[PROVIDED DATA — start]
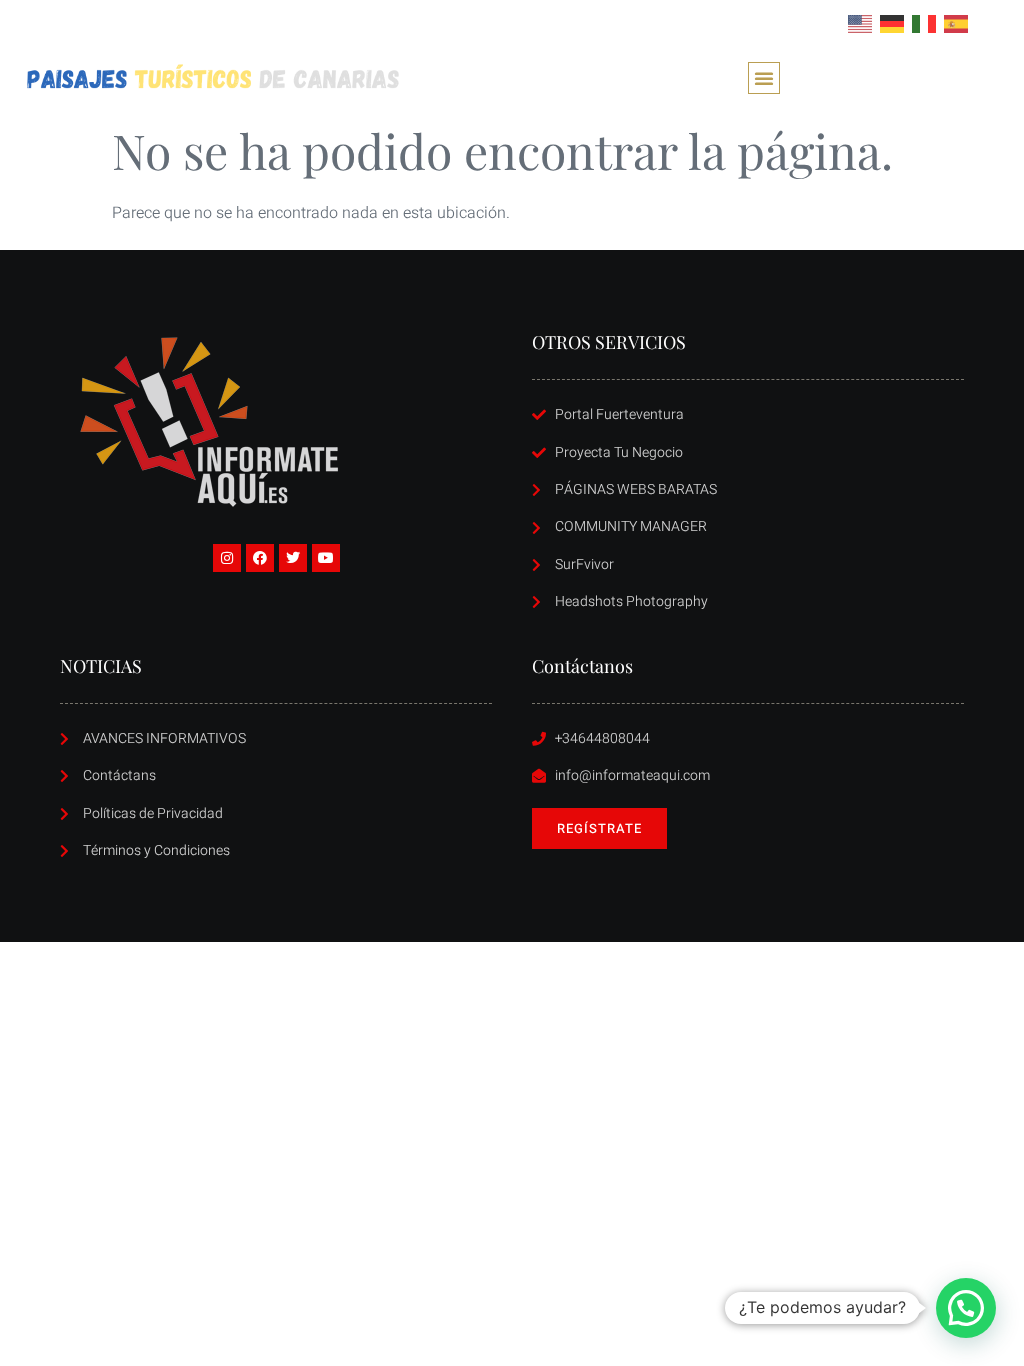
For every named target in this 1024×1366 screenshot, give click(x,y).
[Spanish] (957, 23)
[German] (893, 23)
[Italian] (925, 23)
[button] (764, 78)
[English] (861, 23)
[PROVIDED DATA — finish]
Copy out every line above without change, dropping the pictures.

For every named target in this 1024×1366 screenshot, give click(x,y).
[Spanish] (957, 23)
[German] (893, 23)
[Italian] (925, 23)
[button] (764, 78)
[English] (861, 23)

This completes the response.